Andrew Solomon on Shameful Profiling of the Mentally Ill by Immigration Officials

In Today's New York Times, Andrew Solomon, author of The Noonday Demon and Far From the Tree, has an opinion piece on "Shameful Profiling of the Mentally Ill."  It's on a topic that ClinkShrink has been very interested in: the disturbing issues that arise when the immigration department  ("ICE") decides the fate of psychiatric patients. 

I'll leave you to read Mr. Solomon's article about tourists who were not allowed to enter the United States because they had been hospitalized for depression in Canada.  One woman was simply traveling through the US to get to her cruise ship, stringed lights in hand to make her cabin festive.

Solomon concludes:

Stigmatizing the condition is bad; stigmatizing the treatment is even worse. People who have received help are much more likely to be in control of their demons than those who have not. Yet this incident will serve only to warn people against seeking treatment for mental illness.
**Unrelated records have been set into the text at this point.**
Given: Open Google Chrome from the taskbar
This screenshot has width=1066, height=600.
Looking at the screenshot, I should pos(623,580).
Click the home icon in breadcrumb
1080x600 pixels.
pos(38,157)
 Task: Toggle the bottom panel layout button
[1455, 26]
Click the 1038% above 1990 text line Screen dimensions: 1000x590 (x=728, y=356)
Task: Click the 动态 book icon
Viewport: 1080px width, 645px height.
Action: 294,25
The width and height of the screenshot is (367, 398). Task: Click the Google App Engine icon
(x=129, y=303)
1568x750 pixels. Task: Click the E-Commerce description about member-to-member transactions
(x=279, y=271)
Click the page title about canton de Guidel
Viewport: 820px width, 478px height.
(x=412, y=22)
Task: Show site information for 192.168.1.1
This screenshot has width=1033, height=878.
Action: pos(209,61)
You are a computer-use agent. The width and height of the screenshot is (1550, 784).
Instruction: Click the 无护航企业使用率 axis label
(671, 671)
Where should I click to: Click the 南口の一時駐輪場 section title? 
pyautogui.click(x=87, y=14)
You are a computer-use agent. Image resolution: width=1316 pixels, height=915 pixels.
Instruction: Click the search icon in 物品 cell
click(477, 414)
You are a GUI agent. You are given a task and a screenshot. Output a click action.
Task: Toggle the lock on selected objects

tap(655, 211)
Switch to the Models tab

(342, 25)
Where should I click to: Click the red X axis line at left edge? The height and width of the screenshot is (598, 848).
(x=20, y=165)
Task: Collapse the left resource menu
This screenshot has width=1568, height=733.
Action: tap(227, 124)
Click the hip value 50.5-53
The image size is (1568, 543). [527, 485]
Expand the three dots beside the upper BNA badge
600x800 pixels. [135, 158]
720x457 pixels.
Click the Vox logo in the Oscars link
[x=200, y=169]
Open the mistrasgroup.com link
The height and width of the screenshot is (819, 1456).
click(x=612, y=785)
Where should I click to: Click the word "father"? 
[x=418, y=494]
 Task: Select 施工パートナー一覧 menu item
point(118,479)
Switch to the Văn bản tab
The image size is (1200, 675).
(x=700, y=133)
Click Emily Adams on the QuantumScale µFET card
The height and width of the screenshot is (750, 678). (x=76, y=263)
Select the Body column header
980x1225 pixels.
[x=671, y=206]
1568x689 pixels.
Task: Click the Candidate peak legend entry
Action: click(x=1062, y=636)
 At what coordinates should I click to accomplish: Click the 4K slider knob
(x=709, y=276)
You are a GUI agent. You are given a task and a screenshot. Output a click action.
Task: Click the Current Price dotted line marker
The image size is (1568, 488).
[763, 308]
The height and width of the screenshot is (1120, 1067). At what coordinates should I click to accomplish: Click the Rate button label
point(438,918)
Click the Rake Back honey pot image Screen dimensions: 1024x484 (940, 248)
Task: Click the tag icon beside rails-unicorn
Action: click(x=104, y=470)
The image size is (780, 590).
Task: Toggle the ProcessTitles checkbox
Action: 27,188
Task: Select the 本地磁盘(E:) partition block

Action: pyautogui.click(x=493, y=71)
If we scare others off therapy lest it later be held against them, we are encouraging denial, medical noncompliance and subterfuge, thereby building not a healthier society but a sicker one.

Well put.  And have I mentioned that I loved Far From the Tree?  It's a wonderful look at issues of identity in those who are  different, but more than that, Solomon exposes the complexity of calling these conditions "disorders" requiring treatment, versus viewing them as a natural part of human diversity to be accepted rather than fixed.  The topics addressed include mental health disorders, but it's so much broader as he looks at topics including deafness, dwarfism, musical genius, autism, schizophrenia, transgender children, and children conceived in rape, to name just a few.  Ten years of writing, three hundred interviews, and well worth the read.